Editor’s note: In a 5-4 decision issued in April, the Supreme Court ruled that Missouri could go forward with Russell Bucklew’s execution by using lethal injection, saying the death-row inmate did not prove to the court that his medical condition meant that death by lethal gas would be significantly less painful for him than the planned method.
The court’s majority said that the Eighth Amendment could be violated if an inmate identified a “feasible, readily implemented” alternative procedure that would “significantly reduce a substantial risk of severe pain,” but that Bucklew failed to do those things.
The ruling did not mention the AMA’s brief, which did not support either party and instead educated the court that medical ethics prohibited the patient’s physician expert from offering comparative testimony on the proposed execution methods.
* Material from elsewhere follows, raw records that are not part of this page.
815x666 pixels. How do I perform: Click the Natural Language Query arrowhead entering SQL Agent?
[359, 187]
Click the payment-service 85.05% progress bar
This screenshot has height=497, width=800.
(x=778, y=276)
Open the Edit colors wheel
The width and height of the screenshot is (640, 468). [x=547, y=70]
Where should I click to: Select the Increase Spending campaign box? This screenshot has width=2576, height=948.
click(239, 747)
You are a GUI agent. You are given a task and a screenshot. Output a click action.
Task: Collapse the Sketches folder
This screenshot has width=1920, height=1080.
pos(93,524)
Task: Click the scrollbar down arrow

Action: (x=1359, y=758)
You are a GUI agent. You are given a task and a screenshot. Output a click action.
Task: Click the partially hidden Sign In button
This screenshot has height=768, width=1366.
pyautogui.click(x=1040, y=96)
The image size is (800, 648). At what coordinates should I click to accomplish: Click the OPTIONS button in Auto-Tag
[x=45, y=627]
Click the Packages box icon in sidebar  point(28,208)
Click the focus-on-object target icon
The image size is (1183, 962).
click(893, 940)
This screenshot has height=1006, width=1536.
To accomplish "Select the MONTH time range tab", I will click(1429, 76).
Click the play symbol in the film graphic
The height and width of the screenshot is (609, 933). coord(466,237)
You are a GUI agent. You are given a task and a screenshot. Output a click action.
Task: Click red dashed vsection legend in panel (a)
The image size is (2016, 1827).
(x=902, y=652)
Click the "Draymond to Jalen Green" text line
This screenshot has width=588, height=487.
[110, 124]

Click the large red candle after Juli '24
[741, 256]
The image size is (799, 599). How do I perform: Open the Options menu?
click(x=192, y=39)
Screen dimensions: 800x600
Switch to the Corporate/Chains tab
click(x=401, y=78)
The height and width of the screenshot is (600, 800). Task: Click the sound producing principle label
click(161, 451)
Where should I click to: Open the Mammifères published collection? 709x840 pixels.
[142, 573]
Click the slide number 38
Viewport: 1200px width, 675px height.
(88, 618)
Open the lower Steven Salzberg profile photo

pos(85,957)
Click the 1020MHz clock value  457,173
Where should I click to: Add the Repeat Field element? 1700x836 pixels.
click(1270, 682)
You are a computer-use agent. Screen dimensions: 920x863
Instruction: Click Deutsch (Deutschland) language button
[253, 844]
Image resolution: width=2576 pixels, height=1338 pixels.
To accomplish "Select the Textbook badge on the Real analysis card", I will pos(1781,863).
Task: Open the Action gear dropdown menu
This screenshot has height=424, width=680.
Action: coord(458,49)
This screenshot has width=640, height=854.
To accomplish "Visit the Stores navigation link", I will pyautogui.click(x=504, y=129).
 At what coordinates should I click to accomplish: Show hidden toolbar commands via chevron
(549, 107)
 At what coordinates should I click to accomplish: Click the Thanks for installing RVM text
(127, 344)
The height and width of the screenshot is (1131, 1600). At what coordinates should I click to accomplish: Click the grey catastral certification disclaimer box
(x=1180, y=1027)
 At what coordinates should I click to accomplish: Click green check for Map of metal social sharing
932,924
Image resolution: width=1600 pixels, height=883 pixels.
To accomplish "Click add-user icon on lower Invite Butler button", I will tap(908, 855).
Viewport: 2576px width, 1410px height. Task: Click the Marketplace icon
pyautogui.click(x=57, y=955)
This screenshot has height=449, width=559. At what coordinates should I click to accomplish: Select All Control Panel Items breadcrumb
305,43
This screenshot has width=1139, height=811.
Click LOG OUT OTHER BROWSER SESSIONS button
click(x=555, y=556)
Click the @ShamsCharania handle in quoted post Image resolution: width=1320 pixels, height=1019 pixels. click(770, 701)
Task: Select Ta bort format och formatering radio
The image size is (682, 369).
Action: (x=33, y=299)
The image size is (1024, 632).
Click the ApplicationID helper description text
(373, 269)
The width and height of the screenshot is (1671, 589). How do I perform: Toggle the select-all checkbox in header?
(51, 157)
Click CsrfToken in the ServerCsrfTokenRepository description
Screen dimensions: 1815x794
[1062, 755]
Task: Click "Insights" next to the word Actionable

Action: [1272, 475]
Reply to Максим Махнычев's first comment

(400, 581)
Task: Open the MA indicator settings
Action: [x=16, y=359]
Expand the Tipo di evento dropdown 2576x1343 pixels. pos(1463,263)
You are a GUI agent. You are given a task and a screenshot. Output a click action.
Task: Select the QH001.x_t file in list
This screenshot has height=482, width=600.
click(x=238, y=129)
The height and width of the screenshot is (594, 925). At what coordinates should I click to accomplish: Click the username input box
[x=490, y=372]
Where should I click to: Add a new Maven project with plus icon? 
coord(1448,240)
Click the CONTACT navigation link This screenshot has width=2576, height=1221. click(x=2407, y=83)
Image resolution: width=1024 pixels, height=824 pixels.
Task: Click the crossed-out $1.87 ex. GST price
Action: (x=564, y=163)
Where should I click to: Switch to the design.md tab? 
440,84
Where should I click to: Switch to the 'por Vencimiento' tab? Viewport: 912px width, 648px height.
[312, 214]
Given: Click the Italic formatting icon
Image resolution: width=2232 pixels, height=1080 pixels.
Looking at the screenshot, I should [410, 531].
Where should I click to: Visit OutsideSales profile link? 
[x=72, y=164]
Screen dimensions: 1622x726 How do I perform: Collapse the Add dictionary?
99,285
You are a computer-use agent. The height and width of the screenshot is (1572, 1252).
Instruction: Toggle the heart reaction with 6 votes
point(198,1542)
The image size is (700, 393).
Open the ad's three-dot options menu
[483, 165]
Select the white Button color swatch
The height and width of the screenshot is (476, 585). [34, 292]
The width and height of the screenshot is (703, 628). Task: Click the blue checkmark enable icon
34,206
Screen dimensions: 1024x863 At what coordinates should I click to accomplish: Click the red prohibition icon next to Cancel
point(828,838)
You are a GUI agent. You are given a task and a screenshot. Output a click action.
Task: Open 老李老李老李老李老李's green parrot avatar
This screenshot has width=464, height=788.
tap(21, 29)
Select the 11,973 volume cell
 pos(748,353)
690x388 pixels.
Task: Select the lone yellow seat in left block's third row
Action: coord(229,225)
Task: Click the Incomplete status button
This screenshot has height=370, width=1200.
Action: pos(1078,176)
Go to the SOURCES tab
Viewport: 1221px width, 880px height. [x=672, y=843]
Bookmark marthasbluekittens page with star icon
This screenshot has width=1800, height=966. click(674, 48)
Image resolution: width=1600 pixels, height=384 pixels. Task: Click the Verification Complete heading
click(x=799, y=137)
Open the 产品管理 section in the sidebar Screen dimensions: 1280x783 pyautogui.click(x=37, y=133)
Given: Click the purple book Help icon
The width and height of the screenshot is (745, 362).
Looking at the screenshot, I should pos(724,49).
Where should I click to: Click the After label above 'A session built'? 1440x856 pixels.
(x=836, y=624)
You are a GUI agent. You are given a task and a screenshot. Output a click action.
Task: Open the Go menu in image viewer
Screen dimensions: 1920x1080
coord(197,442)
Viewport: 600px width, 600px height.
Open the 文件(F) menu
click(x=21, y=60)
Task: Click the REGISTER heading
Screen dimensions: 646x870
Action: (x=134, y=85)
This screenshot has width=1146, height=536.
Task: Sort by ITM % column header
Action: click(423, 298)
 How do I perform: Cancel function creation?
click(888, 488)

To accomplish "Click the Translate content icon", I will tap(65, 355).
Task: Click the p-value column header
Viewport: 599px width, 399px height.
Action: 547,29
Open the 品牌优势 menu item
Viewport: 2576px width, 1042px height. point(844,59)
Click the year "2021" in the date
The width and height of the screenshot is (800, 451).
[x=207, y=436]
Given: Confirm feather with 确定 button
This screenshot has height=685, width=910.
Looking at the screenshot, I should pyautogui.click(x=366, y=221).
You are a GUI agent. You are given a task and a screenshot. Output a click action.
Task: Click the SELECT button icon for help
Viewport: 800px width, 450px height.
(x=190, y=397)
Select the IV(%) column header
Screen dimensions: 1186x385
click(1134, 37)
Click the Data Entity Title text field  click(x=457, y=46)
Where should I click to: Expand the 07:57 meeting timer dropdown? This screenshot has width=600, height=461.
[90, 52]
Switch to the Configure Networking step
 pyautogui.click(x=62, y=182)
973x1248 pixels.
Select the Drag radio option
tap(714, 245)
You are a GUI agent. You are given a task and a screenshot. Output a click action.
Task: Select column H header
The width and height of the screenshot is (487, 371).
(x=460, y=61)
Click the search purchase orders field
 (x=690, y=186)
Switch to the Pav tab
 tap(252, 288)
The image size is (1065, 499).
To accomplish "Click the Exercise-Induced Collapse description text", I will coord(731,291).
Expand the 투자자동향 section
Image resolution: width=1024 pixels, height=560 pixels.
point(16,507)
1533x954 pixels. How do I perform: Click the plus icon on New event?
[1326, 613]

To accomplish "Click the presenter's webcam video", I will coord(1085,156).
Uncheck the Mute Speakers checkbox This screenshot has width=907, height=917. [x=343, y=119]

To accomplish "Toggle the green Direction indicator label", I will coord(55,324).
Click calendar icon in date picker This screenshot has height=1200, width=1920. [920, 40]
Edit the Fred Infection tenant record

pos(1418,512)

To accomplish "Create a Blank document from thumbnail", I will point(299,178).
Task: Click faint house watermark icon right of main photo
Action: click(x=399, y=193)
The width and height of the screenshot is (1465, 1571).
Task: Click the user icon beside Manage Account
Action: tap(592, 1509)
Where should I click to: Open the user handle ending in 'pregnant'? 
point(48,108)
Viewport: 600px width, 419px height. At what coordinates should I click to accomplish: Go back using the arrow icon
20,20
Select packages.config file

In the ruling, justices didn’t consider the physician’s ethical responsibility to abstain from assisting or furthering a state-sponsored execution.
Anesthesiologist Joel Zivot, MD, says he won’t give Missouri officials an opinion on which execution method might result in the lowest risk of severe pain for a prisoner on death row because he feels ethically unable to compare the consequences of alternative forms of execution allowed under state law.
Missouri officials say that because prisoner Russell Bucklew didn’t offer testimony to directly compare each method of execution and show that one “significantly reduces the risk of severe pain,” the man hasn’t met his burden to be put to death by something other than the state’s standard lethal injection protocol.
Bucklew says he will suffer unnecessarily if he is put to death by the standard lethal-injection protocol. Instead, Bucklew is asking he be put to death by lethal gas because he believes it will cause him less suffering due to his rare medical condition, cavernous hemangioma. The condition causes blood-filled tumors to grow on his body. He claims once the drugs are administered, he will choke on his own blood for four minutes.
Now the U.S. Supreme Court is considering the case, Bucklew v. Precythe, including the question of whether the Eighth Amendment requires that an inmate prove an adequate alternative method of execution when challenging the state’s method based on a rare and severe medical condition.
The AMA has filed an amicus brief in the case before the high court.
The brief doesn’t support either party. Instead, it offers justices background on the “applicable ethical principles” that guide physicians on capital punishment. It also confirms that “testimony used to determine which method of execution would reduce physical suffering would constitute physician participation in capital punishment and would be unethical.”
“Society wants to delude itself into a belief that capital punishment no longer represents a weighted moral choice, but is now somehow scientific—nearly antiseptic. This delusion, however, cheapens life and makes its extinction easier,” the brief advises the court. “The medical profession, whose ‘essential quality’ is an interest in humanity and which reveres human life should have no part in this charade.”
Ethical stance as old as time
The AMA notes that as early as the fifth century BCE, those who practiced medicine took an oath to the gods of the day “to ground their practice in service to the best interest of their patients.” The Hippocratic Oath included its vow: “I will not give a lethal drug to anyone if I am asked, nor will I advise such a plan,” the brief says.
Today, the AMA Code of Medical Ethics speaks directly to a physician’s ethical responsibility when it comes to capital punishment stating, in part, that “as a member of a profession dedicated to preserving life when there is hope of doing so, a physician must not participate in a legally authorized execution.”
The American College of Correctional Physicians, American College of Physicians, Americans Public Health Association, American Society of Anesthesiologists and the World Medical Association also have said it is unethical for physicians to participate in capital punishment.
Patient-physician relationship at stake
The brief tells the court that any physician assistance in an execution or the design of an execution would undermine the patient-physician relationship that relies on trust.
Physicians risk confusing their responsibility to the patient with a responsibility to the state if they participate in executions, the brief states. In turn, if patients don’t have trust in their physician’s independent judgment, they may avoid needed medical care or withhold sensitive information.
“By refusing to participate in capital punishment, even when sanctioned by a free society, physicians are making a statement—even if symbolically—that their role is not to serve the state as experts in killing, but to minister to their patients as healers,” the AMA brief tells the court. “Ethical physicians avoid any potential blurring of these fundamentally incompatible functions.”